Freeze Corleone, ce rappeur de 28 ans installé à Dakar qui a publié un album le 11 septembre 2020 intitulé « LMF – La Menace Fantôme » est visé depuis aujourd’hui par une enquête du Parquet de Paris pour «injures à caractère raciste» et «provocation à la haine raciale». En cause, les paroles de plusieurs de ses « chansons » et ses clips, repérées par la LICRA, où il pourfend les juifs, développe des théories conspirationnistes (sur le 11 septembre 2001 notamment) et loue le troisième Reich (codant « Heil Hitler » en HH dans le morceau « Sacrifice de Masse, part. 2 ») et le Mollah Omar, le leader des talibans au moment des attentats du World Trade Center. La LICRA et le gouvernement ont pointé des dizaines de passages qui tombent sous le coup de la Loi.
Ainsi, le ministre de la Justice Gérald Darmanin a appelé «Facebook et Twitter à ne pas diffuser ces immondices» (voir ci-dessous). La radio de service publique « Le Mouv » faisait encore la promotion de cet « artiste » hier. La principale radio de la musique urbaine Skyrock, a ce soir, annoncé cesser la diffusion des titres de Corleone.

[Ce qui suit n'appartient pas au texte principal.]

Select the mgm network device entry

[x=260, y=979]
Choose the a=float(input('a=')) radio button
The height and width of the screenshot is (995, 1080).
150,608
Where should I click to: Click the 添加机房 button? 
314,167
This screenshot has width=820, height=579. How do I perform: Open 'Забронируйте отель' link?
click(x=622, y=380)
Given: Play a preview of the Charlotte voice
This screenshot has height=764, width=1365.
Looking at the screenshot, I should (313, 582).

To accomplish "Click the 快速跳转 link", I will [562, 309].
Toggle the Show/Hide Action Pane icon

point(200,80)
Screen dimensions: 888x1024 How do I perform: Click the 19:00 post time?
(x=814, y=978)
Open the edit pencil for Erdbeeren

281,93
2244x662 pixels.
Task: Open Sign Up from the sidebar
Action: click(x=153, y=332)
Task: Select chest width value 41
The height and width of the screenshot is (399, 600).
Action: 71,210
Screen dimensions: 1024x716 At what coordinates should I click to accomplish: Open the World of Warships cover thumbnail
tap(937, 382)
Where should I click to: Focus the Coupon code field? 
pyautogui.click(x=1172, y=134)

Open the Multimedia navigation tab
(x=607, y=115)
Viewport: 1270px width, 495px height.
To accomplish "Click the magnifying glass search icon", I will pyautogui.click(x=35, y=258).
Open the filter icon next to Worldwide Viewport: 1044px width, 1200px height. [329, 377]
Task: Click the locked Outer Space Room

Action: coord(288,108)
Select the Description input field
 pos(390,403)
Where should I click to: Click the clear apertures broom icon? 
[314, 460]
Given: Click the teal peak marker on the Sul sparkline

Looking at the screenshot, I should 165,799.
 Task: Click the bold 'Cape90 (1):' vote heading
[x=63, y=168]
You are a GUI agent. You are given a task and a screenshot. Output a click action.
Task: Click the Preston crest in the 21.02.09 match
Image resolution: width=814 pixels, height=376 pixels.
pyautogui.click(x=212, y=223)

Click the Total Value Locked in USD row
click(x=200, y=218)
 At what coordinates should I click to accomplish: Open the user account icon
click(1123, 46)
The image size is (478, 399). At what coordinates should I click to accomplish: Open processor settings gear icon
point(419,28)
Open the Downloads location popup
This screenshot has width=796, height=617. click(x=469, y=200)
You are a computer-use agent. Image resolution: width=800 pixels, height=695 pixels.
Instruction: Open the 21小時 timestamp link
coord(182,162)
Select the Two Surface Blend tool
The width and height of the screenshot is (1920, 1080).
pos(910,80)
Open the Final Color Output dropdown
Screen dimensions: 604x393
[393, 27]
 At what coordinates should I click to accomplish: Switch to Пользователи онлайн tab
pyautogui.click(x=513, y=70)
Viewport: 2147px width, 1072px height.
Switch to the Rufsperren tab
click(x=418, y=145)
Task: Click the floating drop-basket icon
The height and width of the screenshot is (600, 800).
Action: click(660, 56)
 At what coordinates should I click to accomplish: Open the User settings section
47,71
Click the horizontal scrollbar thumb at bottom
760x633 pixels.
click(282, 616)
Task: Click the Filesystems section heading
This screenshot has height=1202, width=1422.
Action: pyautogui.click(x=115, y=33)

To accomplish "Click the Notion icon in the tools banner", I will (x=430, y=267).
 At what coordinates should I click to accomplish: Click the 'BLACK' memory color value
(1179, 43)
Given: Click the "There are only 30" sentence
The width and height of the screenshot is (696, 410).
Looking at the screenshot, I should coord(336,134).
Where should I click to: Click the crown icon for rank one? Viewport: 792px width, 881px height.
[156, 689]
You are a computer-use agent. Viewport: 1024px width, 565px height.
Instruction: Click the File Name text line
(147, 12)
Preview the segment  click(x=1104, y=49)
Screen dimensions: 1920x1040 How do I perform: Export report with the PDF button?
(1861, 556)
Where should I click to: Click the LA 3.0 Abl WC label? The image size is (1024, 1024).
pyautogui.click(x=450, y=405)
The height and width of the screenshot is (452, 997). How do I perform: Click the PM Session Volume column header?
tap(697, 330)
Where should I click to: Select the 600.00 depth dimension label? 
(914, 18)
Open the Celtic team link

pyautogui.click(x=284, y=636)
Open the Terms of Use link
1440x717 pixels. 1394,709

Et le jeune homme, par ailleurs fervent procureur contre la « négrophobie » n’en est pas à son coup d’essai dans l’antisémitisme. Dès 2016, on entendait dans un de ses morceaux: « Rien à foutre de la Shoah » (Marianne, 17/09/2020)
Il est affligeant de devoir parler de pareils personnages, si ce n’est que la chanson qui porte l’album, « Freeze Raël » a atteint la deuxième place des charts en France, donc qu’elle répond à un intérêt, si ce n’est une fascination dans une partie de la jeunesse.
Le délégué interministériel à la lutte contre le racisme, l’antisémitisme et la haine anti-LGBT (Dilcrah), Frédéric Potier, résume le tout :

« Quand j’entends les paroles de ce rappeur, un cocktail d’antisémitisme, de négationnisme et de complotisme, l’incitation à la haine me paraît assez caractérisée. Nous avons un devoir de vigilance, ce n’est d’ailleurs pas la première fois qu’on saisit la justice d’un chanteur de rap. »

Frédéric Potier, délégué interministériel à la Dilcrah

2 commentaires

  1. Gérald Darmanin n’est pas le ministre de la Justice, mais de l’Intérieur ! Quant au vrai ministre de la Justice, Dupont-Moretti, il y a des chances pour qu’il prenne la défense du rappeur, pauvre petit gars perdu dans une société cruelle !

  2. qu’est ce qui se trouve au dessous des immondices ? de la charogne, de la pourriture, le virus du corona, de la lèpre, de la peste bubonique, etc… voilà comment je qualifie le rapp et ce maudit rappeur.